J'ai lu ce livre de Marguerite Yourcenar au lycée. Je ne l'avais pas aimé. Mais depuis quelques années, j'avais envie de le relire, persuadée d'être passée à côté de quelque chose. Bien sûr, ma découverte de Tivoli a décuplé mon désir de replonger dans cette oeuvre. Mais prise par d'autres découvertes, je n'aurais certainement pas relu ce roman si tôt sans la LC organisée par Maggie, Claudia, Océane, Margotte et Alison.
Ce roman, c'est une longue lettre d'Hadrien, empereur malade et vieillissant, à Marc Aurèle, son successeur après Antonin. Dans celle-ci, il revient sur les différents moments de son existence, sur ses actes comme sur ses pensées, sur ses amours comme sur sa philosophie de vie. "Quand je considère ma vie, je suis épouvanté de la trouver informe. L'existence des héros, celle qu'on nous raconte, est simple ; elle va droit au but comme une flèche". D'une superbe finesse psychologique, ce roman nous fait pénétrer la mémoire d'Hadrien, avec les petits événements qui marquent finalement plus que les grands (souvenir de chasse, de paroles, d'initiations religieuses plus que d'honneurs). On découvre aussi sa construction spirituelle, nourrie de philosophie grecque, de poésie, de cultes grecs, romains ou orientaux.
Jeune garçon studieux et brillant, formé à Athènes, et soldat valeureux des forêts danubiennes, Hadrien conte son accession au pouvoir et ses années de formation. C'est un garçon travailleur et philosophe :"Je choisissais ce que j'avais, m'obligeant seulement à l'avoir totalement et à le goûter le mieux possible. Les plus mornes travaux s’exécutaient sans peine pour peu qu'il me plut à m'en éprendre. Dès qu'un objet me répugnait, j'en faisais un sujet d'étude ; je me forçais adroitement à en tirer un motif de joie".
Après la mort de Trajan, Hadrien devient empereur. Voyageant sans cesse de la Bretagne à l'Orient, du Danube au Nil, il tâche de maintenir un empire pacifié, préférant les accords à la guerre. Refusant une politique de conquête, il donne aux romains des années de stabilité et de richesse. Cet âge d'or se poursuit alors qu'il vit les plus beaux jours de son amour pour Antinoüs, à la fois amant, ami et maître de ce jeune homme qu'il regarde grandir avec tendresse. Sans oublier de tremper son âme grâce à des initiations aux cultes à mystères, aux chasses et aux expériences érotiques. Quel bel éphèbe que ce Patrocle attaché à son Achille ! Empreinte de nostalgie et de regrets, cette partie "Saeculum aureum" est certainement la plus brillante du règne d'Hadrien. Mais avec la mort de son favori, tout se dégrade, la guerre reprend, la maladie de l'empereur grandit...

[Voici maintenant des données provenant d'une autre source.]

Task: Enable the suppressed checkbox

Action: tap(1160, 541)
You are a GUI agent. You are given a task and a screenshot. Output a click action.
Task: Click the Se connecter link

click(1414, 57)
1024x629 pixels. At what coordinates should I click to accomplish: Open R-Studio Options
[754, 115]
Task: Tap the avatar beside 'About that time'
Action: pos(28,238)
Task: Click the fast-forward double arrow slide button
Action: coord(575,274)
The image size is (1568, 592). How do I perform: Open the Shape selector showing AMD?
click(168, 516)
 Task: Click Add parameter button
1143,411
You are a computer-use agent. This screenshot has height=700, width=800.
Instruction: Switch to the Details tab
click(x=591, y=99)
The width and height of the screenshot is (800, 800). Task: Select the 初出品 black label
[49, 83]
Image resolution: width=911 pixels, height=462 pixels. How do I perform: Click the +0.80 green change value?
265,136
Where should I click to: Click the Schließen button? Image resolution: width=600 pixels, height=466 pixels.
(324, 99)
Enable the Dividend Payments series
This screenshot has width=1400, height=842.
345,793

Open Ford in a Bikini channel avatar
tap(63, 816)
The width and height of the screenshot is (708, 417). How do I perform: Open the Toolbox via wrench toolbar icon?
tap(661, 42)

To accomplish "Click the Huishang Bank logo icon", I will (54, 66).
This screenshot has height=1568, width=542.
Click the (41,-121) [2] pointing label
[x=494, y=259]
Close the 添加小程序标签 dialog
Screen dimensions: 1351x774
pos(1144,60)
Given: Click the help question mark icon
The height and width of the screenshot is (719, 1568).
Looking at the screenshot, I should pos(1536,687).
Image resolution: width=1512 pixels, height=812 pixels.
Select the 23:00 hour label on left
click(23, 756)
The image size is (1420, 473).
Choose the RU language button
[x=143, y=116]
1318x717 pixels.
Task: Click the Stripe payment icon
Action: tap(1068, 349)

On redécouvre avec cet ouvrage un empereur profondément philosophe. Un homme curieux de tout, intelligent et peut-être moins mauvais que d'autres. Ses faiblesses et ses manquements ne sont pas cachés mais souvent justifiés. Il apparaît comme un homme humble, en fin de vie, oscillant entre fatalisme et espoir, entre liberté et retenue.
Ce magnifique portrait, très documenté mais jamais pesant, est porté par la plume classique et érudite de Marguerite Yourcenar, trempée à l'encre des textes antiques. En proposant un portrait moral plus qu'historique d'Hadrien, elle en fait un personnage universel et éternel, à peine assujetti aux contraintes de son temps. Et rien de ce fait ne sonne faux dans ce roman historique, pas même l'usage de la première personne.
Un roman que j'ai pris énormément de plaisir à relire et qui m'a fait replonger avec bonheur dans l'histoire et le monde antique. Mais aussi le genre de roman qui interroge sur ce qui fait le sens et la saveur de l'existence, qui invite à en apprécier les beautés et les joies malgré (ou à cause de) la nostalgie qu'il dégage.